It kindles itself, only for giving out its gentle fragrance, refreshing the surrounding space, cheering up the sense organ of nose, and comforting the uneasy mind – such is a stick of incense, standing straight up in the incense burner.
At its tip, a tiny little red light is seen, and the fragrant aroma floats in the air, creating a very pleasant visual impact….
With just a little piece, an incense of supreme grade can enlighten the atmosphere of an entire space. So delicate, between being and not being, it brings a feeling of cozy freshness.
In paying respect to the beloved Buddhas and Bodhisattvas, lighting up a stick of incense is the highest offering.
Silently, the incense spreads its essence, regardless how people might see it, standing fast to its duty — not giving more because of people’s love for it, nor withholding any because of people’s distaste.

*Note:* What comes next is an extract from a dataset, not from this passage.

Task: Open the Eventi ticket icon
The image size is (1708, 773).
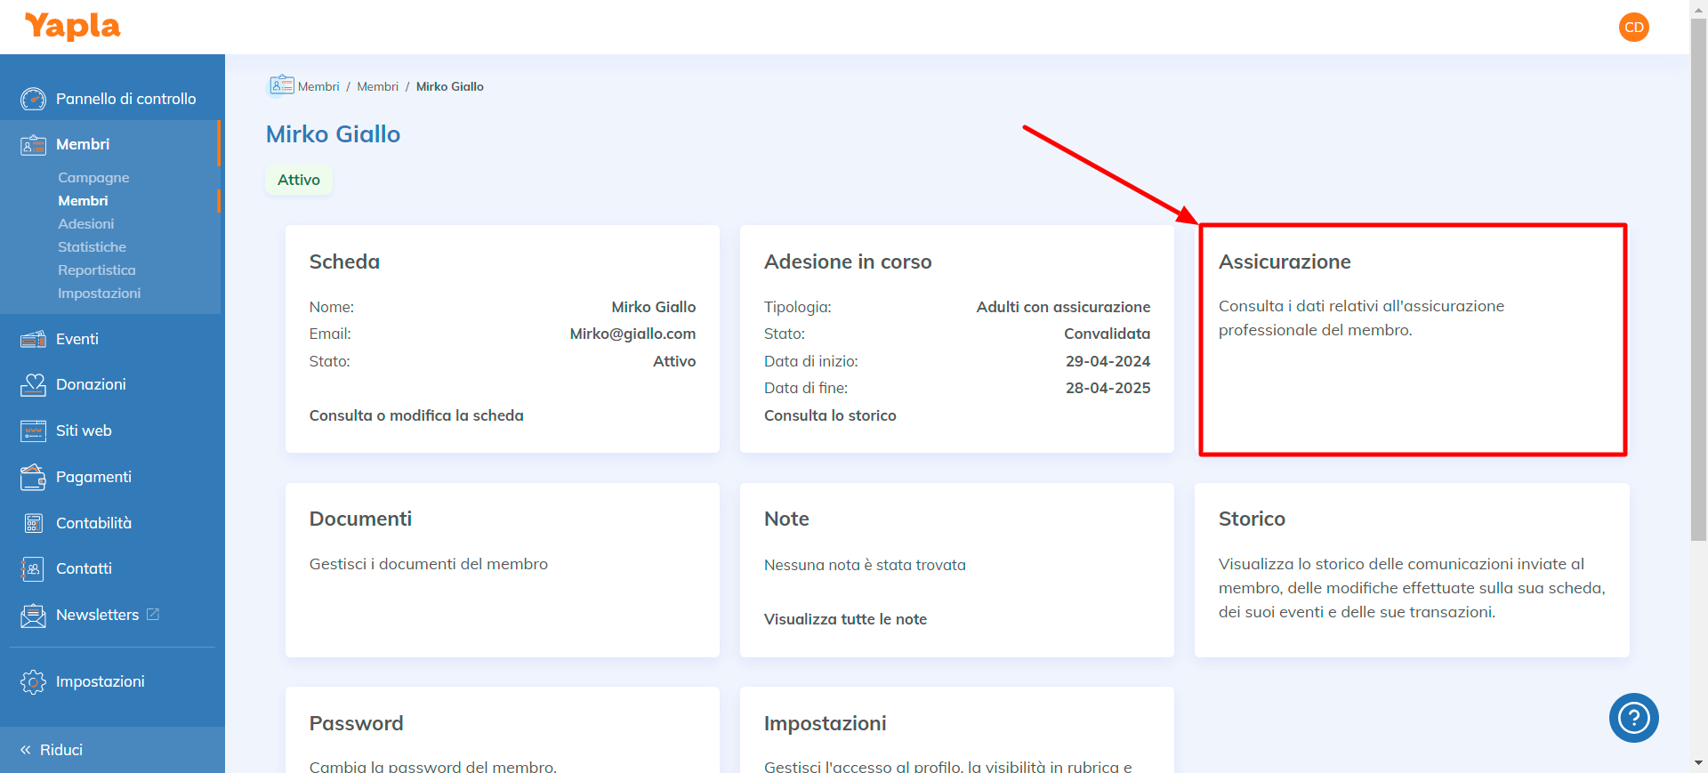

In any space, as long as there is incense burning, all who enter will feel open and friendly. The sensation of the nose from being massaged by the fragrance, so soft and subtle — as if being present yet not, while not being there but it is – can calm down and comfort the restless mind.
People are fond of incense. Yet nowadays the sensibility of human nose is somewhat dull. So some people like rather strongly perfumed incense.
There is a variety of smells in incense, such as pungent, sour, bitter, sweet, and spicy. Some are stimulating to the nose; some bring saliva to the mouth; some can create long lasting aftertaste, and still some make people delight in subtlety….
When it is burned off, the light of incense is gone, but the fragrance still lingers, without immediate withdrawal. The lasting scent offers prolonged enjoyment.
Incense is quite welcome in any place, yet gentle and delicate incense disperses its fragrance in silence – it does not irritate the nose, pierce the ear, stab the eyes, burn the tongue, nor harm the body – everything and all is offered in silence, including receiving appreciation.
Chan practitioners also diffuse fragrance — the fragrance of Chan. Silently they give out a formless fragrance, comforting the heart, calming the mind. As it wafts through the air, it empowers peace of mind and joy of spirit with the dances of the five sense organs…
How wonderful the gracious and noble incense is!
(3/30/2005 Written at Ipoh, Malaysia. Chinese published in “Buddha Mind, Chan Affinity” by Dharma Drum Buddhist Foundation, Taiwan, 2014, English published in Chan Magazine, Autumn 2015.)